Data shown

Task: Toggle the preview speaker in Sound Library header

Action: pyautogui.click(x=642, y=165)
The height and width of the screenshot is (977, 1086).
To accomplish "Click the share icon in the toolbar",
--
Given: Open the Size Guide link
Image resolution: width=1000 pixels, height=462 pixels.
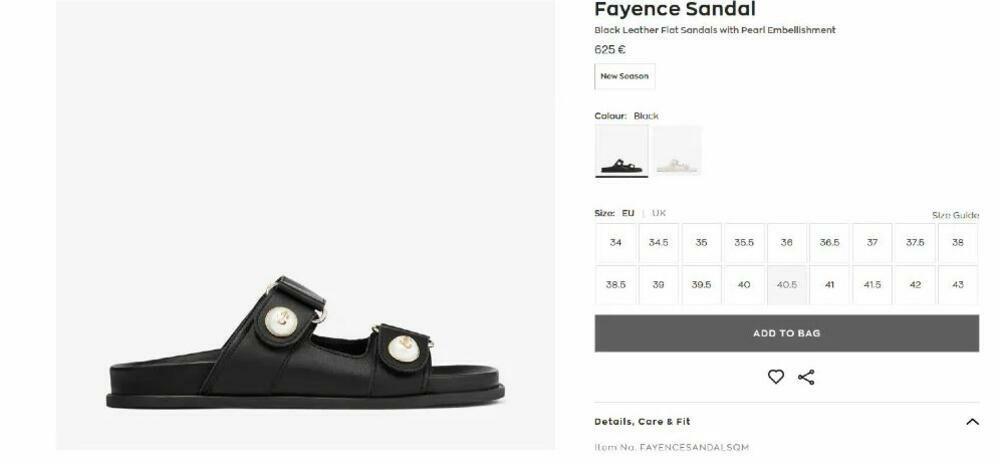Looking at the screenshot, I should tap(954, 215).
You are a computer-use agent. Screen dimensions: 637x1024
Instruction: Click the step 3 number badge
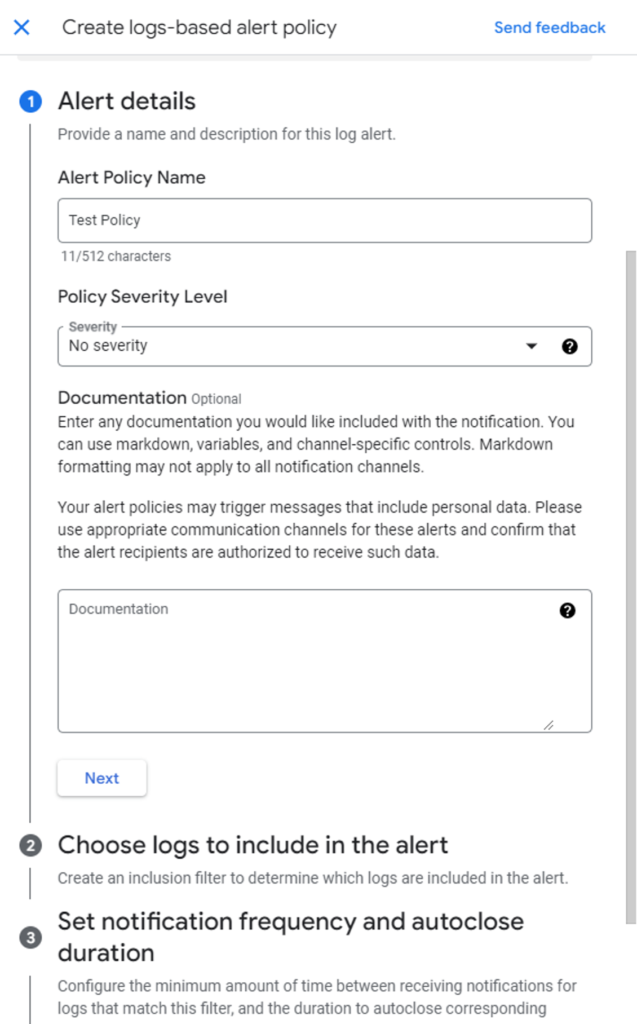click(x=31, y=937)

Work to complete
Lines to set down from above: the line with "Task: Toggle the", the line with "the share icon", and every line between, each exactly as written.

Output of the exercise
Task: Toggle the preview speaker in Sound Library header

Action: pyautogui.click(x=642, y=165)
The height and width of the screenshot is (977, 1086).
To accomplish "Click the share icon in the toolbar",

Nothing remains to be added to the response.